◆ **EXCERPT PROVIDED**:

A good panel on creating characters – here are the highlights.

Q: How do you decide on a character?

Chelsea Quin Yarbro: I let them come to me. I had one character sit in my head for ten years before I found his story.

A.J. Scudiere: I have characters and plot lines bouncing around in my head, and occasionally they stick and go together – and then I start doing my research.

Gail Z. Martin: I start with a person with a problem, then start asking “What if?” and making it worse and worse. I also ask who else surrounds my main character.

David B. Coe: There’s a synergy to building a novel – character and plot and scene come to you in different ways and tie in and feed one another. It’s a braided process.

Richard Lee Byars: I ask what kind of character would make this situation particularly good – or bad.

◆ **EXERCISE**:
Name every panelist who is quoted in the highlights from the panel on creating characters. The records come from a source unrelated to the panel text.

◆ **SUPPLIED RECORDS**:
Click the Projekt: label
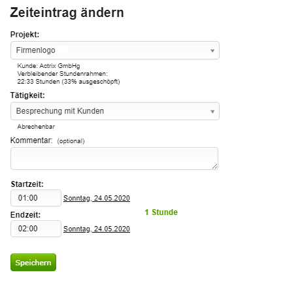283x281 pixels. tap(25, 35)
---
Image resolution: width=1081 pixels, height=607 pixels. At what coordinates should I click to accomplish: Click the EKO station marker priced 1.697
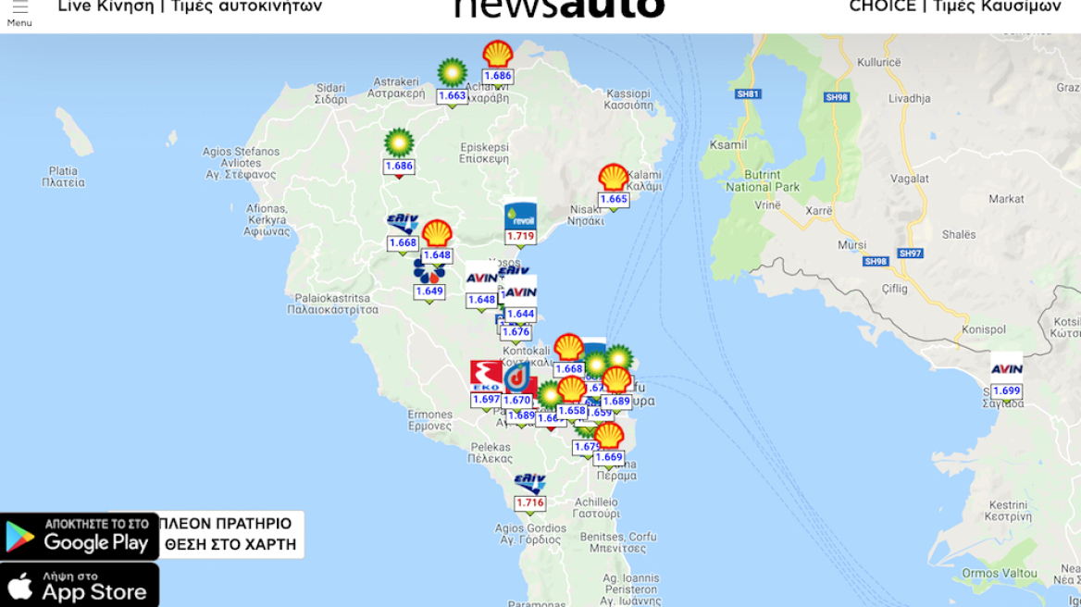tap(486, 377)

◆ **SOLUTION FOR THIS EXERCISE**:
Chelsea Quin Yarbro, A.J. Scudiere, Gail Z. Martin, David B. Coe, Richard Lee Byars